>>>

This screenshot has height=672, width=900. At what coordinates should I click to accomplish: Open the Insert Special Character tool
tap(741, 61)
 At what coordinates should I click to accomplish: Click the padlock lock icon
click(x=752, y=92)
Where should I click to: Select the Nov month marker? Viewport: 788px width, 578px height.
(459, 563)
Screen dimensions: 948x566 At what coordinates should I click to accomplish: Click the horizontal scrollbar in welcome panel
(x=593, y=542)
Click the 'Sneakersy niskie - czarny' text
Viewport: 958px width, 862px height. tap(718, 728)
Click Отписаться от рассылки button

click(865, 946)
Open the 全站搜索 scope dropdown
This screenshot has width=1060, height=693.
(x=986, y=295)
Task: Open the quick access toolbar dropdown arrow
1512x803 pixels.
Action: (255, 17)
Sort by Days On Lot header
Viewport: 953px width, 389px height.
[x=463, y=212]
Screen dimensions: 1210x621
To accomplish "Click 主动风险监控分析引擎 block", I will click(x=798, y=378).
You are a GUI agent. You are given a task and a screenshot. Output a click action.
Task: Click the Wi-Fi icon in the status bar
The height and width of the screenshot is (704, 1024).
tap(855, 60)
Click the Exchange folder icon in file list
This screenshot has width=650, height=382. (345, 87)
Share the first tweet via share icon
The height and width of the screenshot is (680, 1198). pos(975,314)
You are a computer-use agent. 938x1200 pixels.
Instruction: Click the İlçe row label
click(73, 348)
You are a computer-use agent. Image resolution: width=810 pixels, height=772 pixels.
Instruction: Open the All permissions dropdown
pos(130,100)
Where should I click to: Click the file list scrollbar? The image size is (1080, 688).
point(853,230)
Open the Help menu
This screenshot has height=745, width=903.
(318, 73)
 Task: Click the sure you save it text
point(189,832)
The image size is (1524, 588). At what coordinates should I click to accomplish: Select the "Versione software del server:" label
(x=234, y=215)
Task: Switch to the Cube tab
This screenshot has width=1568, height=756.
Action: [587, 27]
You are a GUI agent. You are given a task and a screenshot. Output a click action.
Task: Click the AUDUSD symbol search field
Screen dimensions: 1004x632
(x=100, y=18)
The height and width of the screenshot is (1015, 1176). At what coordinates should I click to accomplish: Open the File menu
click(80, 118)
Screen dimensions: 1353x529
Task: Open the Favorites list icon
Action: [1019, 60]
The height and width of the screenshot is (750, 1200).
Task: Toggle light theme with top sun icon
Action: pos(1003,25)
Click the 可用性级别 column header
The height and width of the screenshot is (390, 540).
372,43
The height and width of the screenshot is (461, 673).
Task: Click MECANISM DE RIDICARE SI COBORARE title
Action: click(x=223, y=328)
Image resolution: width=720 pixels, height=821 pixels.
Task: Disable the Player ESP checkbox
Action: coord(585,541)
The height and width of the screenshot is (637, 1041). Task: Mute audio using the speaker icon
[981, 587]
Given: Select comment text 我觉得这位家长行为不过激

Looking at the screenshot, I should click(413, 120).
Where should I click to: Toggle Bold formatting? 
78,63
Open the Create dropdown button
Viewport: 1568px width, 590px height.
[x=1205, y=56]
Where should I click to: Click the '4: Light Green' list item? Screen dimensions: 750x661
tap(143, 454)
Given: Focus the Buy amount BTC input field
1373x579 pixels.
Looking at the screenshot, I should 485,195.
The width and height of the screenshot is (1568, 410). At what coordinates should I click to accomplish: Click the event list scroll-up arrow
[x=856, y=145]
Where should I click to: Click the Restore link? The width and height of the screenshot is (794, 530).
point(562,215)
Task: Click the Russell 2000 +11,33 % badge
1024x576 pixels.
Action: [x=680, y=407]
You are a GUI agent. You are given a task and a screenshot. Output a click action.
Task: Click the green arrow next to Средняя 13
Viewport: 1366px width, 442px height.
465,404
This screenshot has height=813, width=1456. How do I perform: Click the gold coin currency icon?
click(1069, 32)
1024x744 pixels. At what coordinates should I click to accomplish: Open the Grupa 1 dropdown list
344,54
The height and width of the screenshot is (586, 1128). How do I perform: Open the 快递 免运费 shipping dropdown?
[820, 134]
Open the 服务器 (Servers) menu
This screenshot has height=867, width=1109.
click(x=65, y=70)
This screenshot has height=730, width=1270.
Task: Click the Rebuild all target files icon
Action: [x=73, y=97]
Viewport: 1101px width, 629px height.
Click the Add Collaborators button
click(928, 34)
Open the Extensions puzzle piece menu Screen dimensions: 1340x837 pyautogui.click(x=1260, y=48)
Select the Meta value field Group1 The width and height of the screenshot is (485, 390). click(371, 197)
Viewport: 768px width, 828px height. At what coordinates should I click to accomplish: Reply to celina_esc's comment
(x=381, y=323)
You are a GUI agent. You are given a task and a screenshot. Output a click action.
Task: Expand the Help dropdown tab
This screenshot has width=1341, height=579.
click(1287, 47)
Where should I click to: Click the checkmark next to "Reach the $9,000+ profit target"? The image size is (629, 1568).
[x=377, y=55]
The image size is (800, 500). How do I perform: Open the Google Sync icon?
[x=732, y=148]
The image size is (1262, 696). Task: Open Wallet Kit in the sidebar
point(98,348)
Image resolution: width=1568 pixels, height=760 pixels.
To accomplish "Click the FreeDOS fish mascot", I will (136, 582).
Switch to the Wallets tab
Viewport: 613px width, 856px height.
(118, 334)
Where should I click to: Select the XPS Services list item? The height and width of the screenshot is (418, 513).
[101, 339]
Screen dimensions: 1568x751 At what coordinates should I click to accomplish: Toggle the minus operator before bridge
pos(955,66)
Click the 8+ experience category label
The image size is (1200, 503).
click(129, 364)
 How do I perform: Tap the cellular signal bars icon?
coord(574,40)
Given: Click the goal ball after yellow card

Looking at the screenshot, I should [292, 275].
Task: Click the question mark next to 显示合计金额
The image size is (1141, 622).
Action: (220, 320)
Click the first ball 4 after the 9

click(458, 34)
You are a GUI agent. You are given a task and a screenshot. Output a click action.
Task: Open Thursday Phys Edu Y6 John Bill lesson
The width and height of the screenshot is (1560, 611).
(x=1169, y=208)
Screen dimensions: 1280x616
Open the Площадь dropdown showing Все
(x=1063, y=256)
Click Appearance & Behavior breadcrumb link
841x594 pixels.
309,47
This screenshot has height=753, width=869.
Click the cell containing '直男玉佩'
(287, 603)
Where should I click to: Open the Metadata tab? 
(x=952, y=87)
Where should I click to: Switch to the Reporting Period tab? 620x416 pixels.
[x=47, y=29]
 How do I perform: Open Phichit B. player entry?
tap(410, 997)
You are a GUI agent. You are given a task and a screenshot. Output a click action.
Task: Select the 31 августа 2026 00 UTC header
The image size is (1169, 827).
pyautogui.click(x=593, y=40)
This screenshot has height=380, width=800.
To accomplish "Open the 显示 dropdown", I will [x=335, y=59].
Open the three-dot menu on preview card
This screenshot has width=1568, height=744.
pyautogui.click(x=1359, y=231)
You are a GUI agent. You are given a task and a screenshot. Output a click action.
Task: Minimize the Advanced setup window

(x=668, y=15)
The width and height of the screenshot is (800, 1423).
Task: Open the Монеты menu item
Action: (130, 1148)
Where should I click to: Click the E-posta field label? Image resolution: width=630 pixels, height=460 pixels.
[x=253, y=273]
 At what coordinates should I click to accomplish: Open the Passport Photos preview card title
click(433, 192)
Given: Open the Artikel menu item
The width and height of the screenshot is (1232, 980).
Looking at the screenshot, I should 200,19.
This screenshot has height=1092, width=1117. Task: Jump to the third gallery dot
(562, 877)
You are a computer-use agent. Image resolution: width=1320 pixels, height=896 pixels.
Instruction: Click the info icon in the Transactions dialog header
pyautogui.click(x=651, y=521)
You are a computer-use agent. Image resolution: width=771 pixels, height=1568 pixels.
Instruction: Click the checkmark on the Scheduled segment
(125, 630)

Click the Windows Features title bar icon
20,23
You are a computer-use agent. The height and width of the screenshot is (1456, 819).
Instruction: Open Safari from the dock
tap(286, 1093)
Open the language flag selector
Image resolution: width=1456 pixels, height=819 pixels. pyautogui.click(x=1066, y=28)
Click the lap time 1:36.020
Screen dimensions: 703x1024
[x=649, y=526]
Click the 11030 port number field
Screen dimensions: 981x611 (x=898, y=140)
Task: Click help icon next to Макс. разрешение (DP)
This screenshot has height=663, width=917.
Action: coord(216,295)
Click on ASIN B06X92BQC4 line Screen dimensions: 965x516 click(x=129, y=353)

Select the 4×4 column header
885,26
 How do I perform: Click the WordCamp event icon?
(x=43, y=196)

<<<

**Exercise:** Each line with the word "computer" in the records above belongs in the result; copy all of them.

**Output of the exercise:**
You are a computer-use agent. 938x1200 pixels.
You are a computer-use agent. Image resolution: width=810 pixels, height=772 pixels.
You are a computer-use agent. Image resolution: width=1320 pixels, height=896 pixels.
You are a computer-use agent. Image resolution: width=771 pixels, height=1568 pixels.
You are a computer-use agent. The height and width of the screenshot is (1456, 819).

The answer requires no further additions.